A. — C’est-à-dire un niveau déterminé, avec un nombre d’élèves déterminé, avec un professeur déterminé.
Ah! Et alors c’est la méthode d’enseigner du professeur qui va changer, mais il enseignera un sujet spécial à des élèves spéciaux...
A. — ... qui seront obligés de venir à ce moment-là.
Oui, oui. Ça, c’est bien. Ça peut aller. Seulement, ça veut dire qu’il faut... Mais qu’est-ce que vous enseignez à ce moment-là ? Les langues?
A. — Essentiellement les langues, oui, Mère.
Ah! c’est seulement pour les langues.
A. — C’est seulement pour les langues.
Ça, je comprends. Et alors il y aura combien de langues pour ces cent cinquante élèves?
B. — En principe trois : anglais, français, et leur langue maternelle.
Ah! mais ça fait beaucoup! Il y a bengali, goujérati, hindi, et puis tamoul, télougou. Ça fait déjà cinq.
B. — Sanskrit!
Ça, ce n’est pas... Ça, tout le monde devrait l’apprendre. Surtout tout le monde qui travaille ici devrait l’apprendre... pas le sanskrit des érudits... Tous, tous, quel que soit leur lieu de naissance.
A. — En principe, Mère, c’est la chose à laquelle nous pensons. L’année prochaine, faire faire du sanskrit à tous les enfants, plus leur langue maternelle.
Oui. Pas le sanskrit sur le plan de l’érudition, mais le sanskrit, un sanskrit... comment dire... qui ouvre la porte à toutes les langues de l’Inde. Je crois que c’est indispensable. L’idéal serait, dans quelques années, que la langue représentative de l’Inde soit un sanskrit rajeuni, c’est-à-dire un sanskrit parlé de façon à ce que... on retrouve le sanskrit derrière toutes les langues de l’Inde, et que ce soit ça. C’était une idée de Sri Aurobindo, quand nous avions parlé de cela. Parce que, n’est-ce pas, maintenant, c’est l’anglais qui est la langue de tout le pays; mais c’est anormal. C’est très bon pour faciliter les relations avec le reste du monde, mais de même que chaque pays a sa propre langue, il faudrait que... Et alors ici, dès que l’on commence à vouloir une langue du pays, tout le monde se met à se disputer. Chacun veut que ce soit la sienne, ce qui est idiot. Mais le sanskrit, personne n’aurait rien à dire, et c’est une langue plus ancienne que les autres et où il y a les sons, n’est-ce pas, les sons-racines de beaucoup de mots.

## Extraits de données
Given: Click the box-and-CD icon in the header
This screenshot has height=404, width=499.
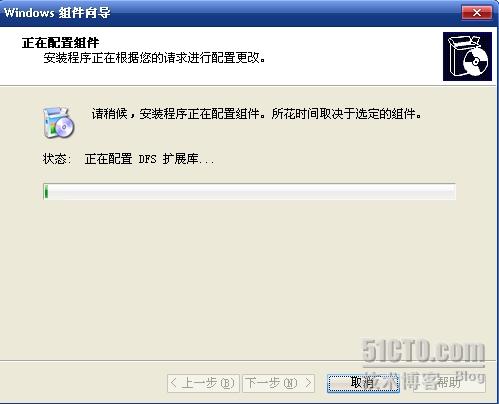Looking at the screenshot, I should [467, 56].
* * *
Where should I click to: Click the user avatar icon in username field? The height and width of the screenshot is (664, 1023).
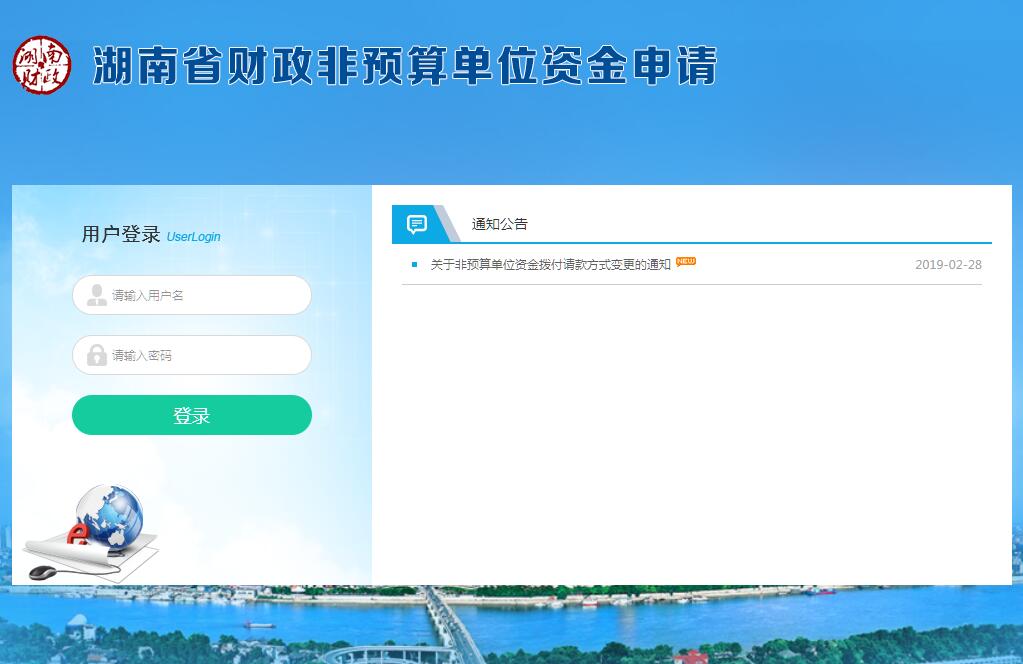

## Tâches proposées
[1] Citez le texte sur l'enseignement des langues, en commençant par « A. — C’est-à-dire » et en poursuivant jusqu'à « fait déjà cinq. ».
[2] Selon le texte sur l'enseignement des langues, quelles langues sont prévues en principe pour les cent cinquante élèves ?
Les enregistrements n'ont aucun rapport avec le texte.

## Corrigés ci-dessous
[1]
A. — C’est-à-dire un niveau déterminé, avec un nombre d’élèves déterminé, avec un professeur déterminé.
Ah! Et alors c’est la méthode d’enseigner du professeur qui va changer, mais il enseignera un sujet spécial à des élèves spéciaux...
A. — ... qui seront obligés de venir à ce moment-là.
Oui, oui. Ça, c’est bien. Ça peut aller. Seulement, ça veut dire qu’il faut... Mais qu’est-ce que vous enseignez à ce moment-là ? Les langues?
A. — Essentiellement les langues, oui, Mère.
Ah! c’est seulement pour les langues.
A. — C’est seulement pour les langues.
Ça, je comprends. Et alors il y aura combien de langues pour ces cent cinquante élèves?
B. — En principe trois : anglais, français, et leur langue maternelle.
Ah! mais ça fait beaucoup! Il y a bengali, goujérati, hindi, et puis tamoul, télougou. Ça fait déjà cinq.

[2] L'anglais, le français et leur langue maternelle.